Não sabemos se é nessa noite que Riccardo regressa à sua Ítaca ou se parte de Ítaca, enterrando esse desprezo acumulado durante 20 anos, despedindo-se, através do filme, da sua Emília e seguindo para outra paragem. A rapariga que vende pipocas poderia ser Emília, e ele confronta-a com as razões da separação, projetando nela a sua libertação.

Peças suíças no festival

Apesar de Rodrigo Francisco assumir que não tem um conhecimento profundo do teatro suíço, replica imediatamente que “conheço, isso sim, o Theatre de Vidy-LausanneLink externo, que foi um teatro fundado pelo Mathias Langhoff”. A ida do diretor do festival a Lausanne para assistir ao Cinéma Apollo, converteu-se numa proposta dois em um porque acabou por negociar com o diretor do Théâtre Vidy-Lausanne, Vincent Baudriller, antigo diretor do Festival d’Avignon, a ida de ambas as peças a Almada. Na verdade, o facto de Baudriller ter conhecimento das limitações que existem quando se programa um festival, contribuiu para que fosse possível exibirem ambas as peças.

Este foi o primeiro ano em que marcaram presença peças exclusivamente suíças e de autores suíços, tendo acontecido na edição 31 do Festival a estreia de Les Corbeaux, de Josef Nadj que era uma co-produção do Théâtre Vidy-Lausanne. A relação com Vidy-Lausanne começa a ganhar alguma consistência, podendo contribuir para o seu desenvolvimento esta relação que começou este ano, juntamente com o prestígio que o Festival de Teatro de Almada alcançou internacionalmente, particularmente pelo seu público fiel que não é, praticamente na sua totalidade, composto por profissionais de teatro.
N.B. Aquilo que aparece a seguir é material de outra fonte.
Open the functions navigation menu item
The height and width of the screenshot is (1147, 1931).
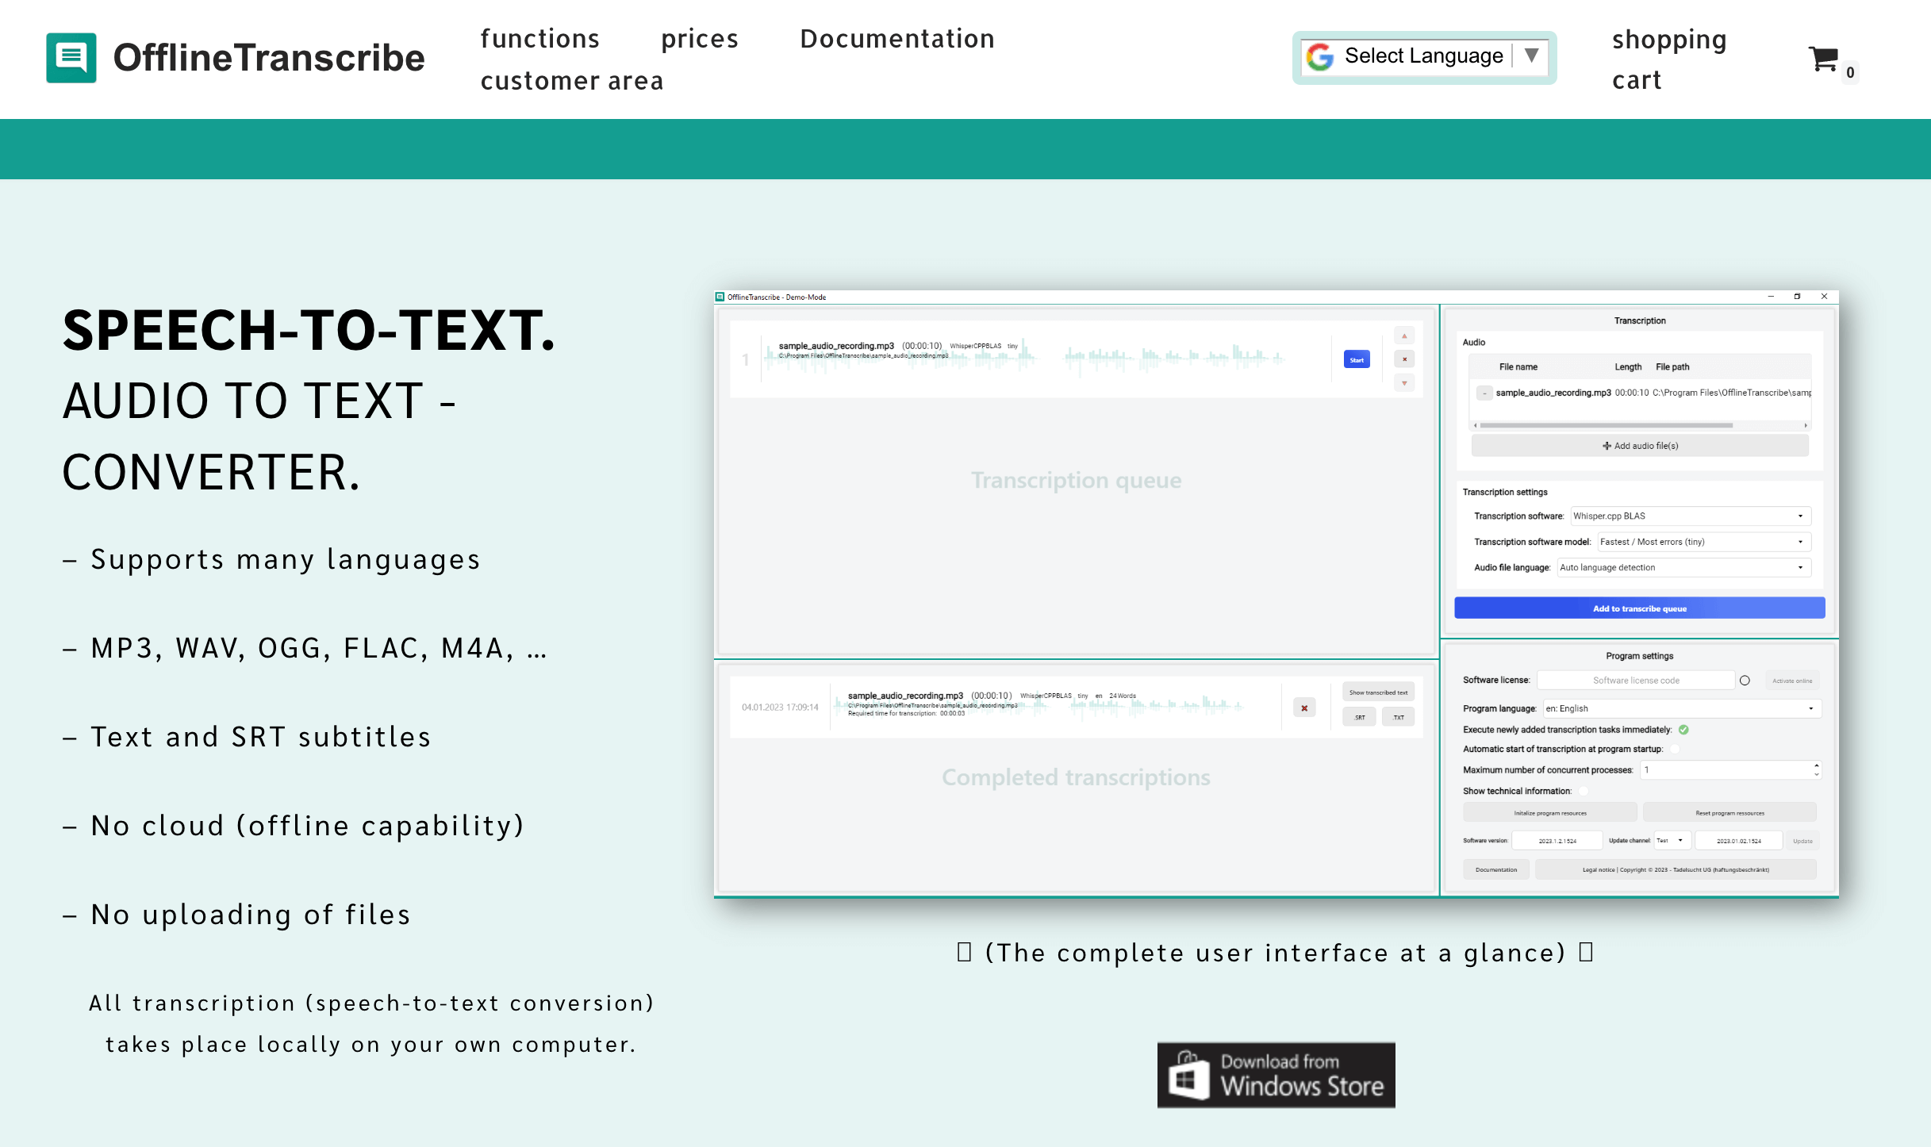pos(541,38)
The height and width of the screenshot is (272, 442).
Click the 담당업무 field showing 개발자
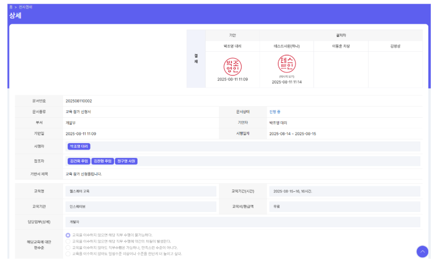coord(242,222)
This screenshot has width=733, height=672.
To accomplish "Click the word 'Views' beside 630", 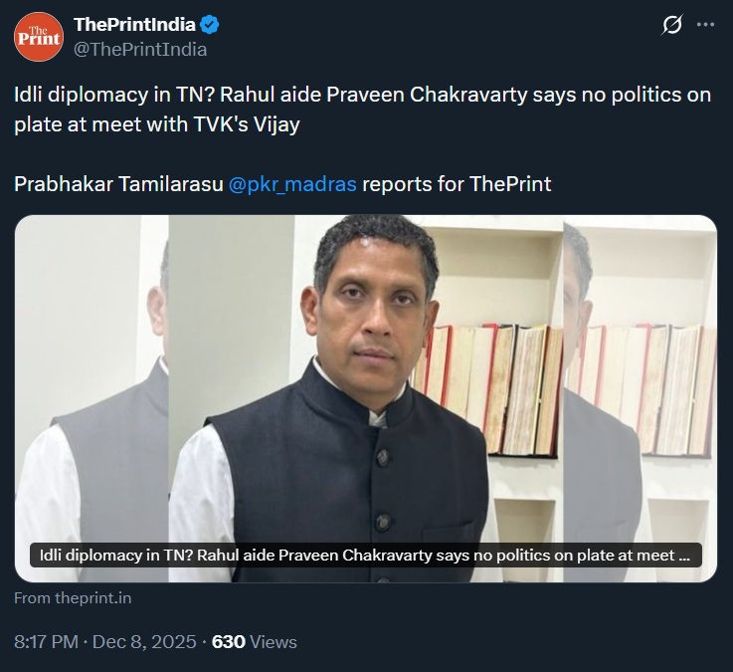I will pos(274,642).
Festival de Teatro de Almada Apesar de ter um lugar já cimentado no panorama cultural português, os elementos do festivalLink externo procuram continuar a introduzir elementos que acrescentem algo ao festival, não procurando a novidades apenas por isso. Este ano, organizaram um ciclo sobre o Novíssimo Teatro Espanhol, onde foram apresentadas peças de diversos pontos de Espanha, dando a conhecer a diversidade cultural desse país e reaproximando os dois países ibéricos. Segundo Rodrigo, quando elaboram a programação do festival “a única preocupação é que os espetáculos sejam bons. Não há temas.”, para não excluir e, dessa forma, proporcionar diversidade artística e temática ao público. Este ano, as assinaturas para o festival esgotaram e todos os espetáculos tiveram praticamente a sala completa. No entanto, para além das sessões terem sido concorridas, Rodrigo destaca o aumento de público nos eventos paralelos, tais como colóquios e discussões. Sobre o futuro do festival de teatro, apesar de ser financiado precariamente e de ter de concorrer novamente em 2017 para os apoios da Secretaria de Estado da Cultura, o diretor assume que “seria difícil politicamente decidir o fim do apoio a um festival já com 31 anos de existência”.